Ludovic Sylvestre (born 5 February 1984) is a French former professional footballer who played as a midfielder. He is the sporting director at Red Star.

Club career

Youth career
Born in the commune of Le Blanc-Mesnil in Seine-Saint-Denis, as a youth, Sylvestre spent time at Clairefontaine football academy until 2000, Guingamp and then Strasbourg.

Barcelona
In 2005, he was signed by La Liga side Barcelona. Playing for B teams he made just two league appearances for Barça. His debut came on 13 May 2006 as a 64th-minute substitute in a 3–2 away defeat to Sevilla. His full debut, seven days later, was also his last appearance for the club, a 3–1 away defeat to Athletic Bilbao.

Sparta Prague
In 2006 Sylvestre moved to Czech First League side Sparta Prague. His debut came on 29 July 2006 in a 0–0 home draw with Kladno. His European debut came on 14 September in a 2–0 win away to Scottish Premier League side Hearts in the First round of the 2006–07 UEFA Cup. He went on to make a total on 19 appearances in the 2006–07 season as Sparta won the league.
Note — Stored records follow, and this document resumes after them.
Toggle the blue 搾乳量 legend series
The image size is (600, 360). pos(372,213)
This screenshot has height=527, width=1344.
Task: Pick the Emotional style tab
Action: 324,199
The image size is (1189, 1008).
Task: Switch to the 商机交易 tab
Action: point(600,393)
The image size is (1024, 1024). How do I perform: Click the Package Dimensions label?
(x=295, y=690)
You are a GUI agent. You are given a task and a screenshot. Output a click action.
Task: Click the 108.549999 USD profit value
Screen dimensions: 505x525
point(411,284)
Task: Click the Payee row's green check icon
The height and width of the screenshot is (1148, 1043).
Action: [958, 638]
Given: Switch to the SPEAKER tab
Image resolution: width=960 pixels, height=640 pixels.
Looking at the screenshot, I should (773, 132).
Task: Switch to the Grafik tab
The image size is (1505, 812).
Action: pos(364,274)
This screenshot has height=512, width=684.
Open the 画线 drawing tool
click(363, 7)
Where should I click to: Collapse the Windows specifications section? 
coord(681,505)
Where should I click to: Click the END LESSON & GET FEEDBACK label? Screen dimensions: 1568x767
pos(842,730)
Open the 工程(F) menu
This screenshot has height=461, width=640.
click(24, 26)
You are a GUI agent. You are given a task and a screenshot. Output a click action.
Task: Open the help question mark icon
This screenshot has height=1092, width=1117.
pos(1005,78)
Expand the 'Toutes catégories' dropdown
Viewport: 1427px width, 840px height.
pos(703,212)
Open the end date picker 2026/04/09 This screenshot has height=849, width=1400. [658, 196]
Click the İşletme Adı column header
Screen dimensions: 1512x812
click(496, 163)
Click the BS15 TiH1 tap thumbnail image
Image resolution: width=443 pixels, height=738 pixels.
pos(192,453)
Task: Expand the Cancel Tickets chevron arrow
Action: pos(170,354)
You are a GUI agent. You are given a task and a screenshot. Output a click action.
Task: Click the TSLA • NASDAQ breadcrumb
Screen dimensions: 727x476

He started the 2007–08 season with Sparta Prague, making six appearances, before joining Viktoria Plzeň on loan in early 2008. He scored on his debut, a 2–0 home win over 1 FC Brno. He went on to make a total of 14 appearances, scoring one goal for Viktoria Plzeň that season.

Sylvestre made a total of 25 league appearances as well as eight appearances in the UEFA Cup for Sparta.

Mladá Boleslav
Later in 2008 Sylvestre joined Mladá Boleslav, signing a four-year contract with the club. He made his debut on 2 August 2008 in a 1–0 defeat away at former club Sparta Prague. His first goal came in the 2–0 home win over 1 FC Brno on 25 August. He made a total of 29 appearances in the 2008–09 season, scoring four goals as Mladá Boleslav finished 6th, just missing out on qualifying for the 2009–10 UEFA Europa League by two points.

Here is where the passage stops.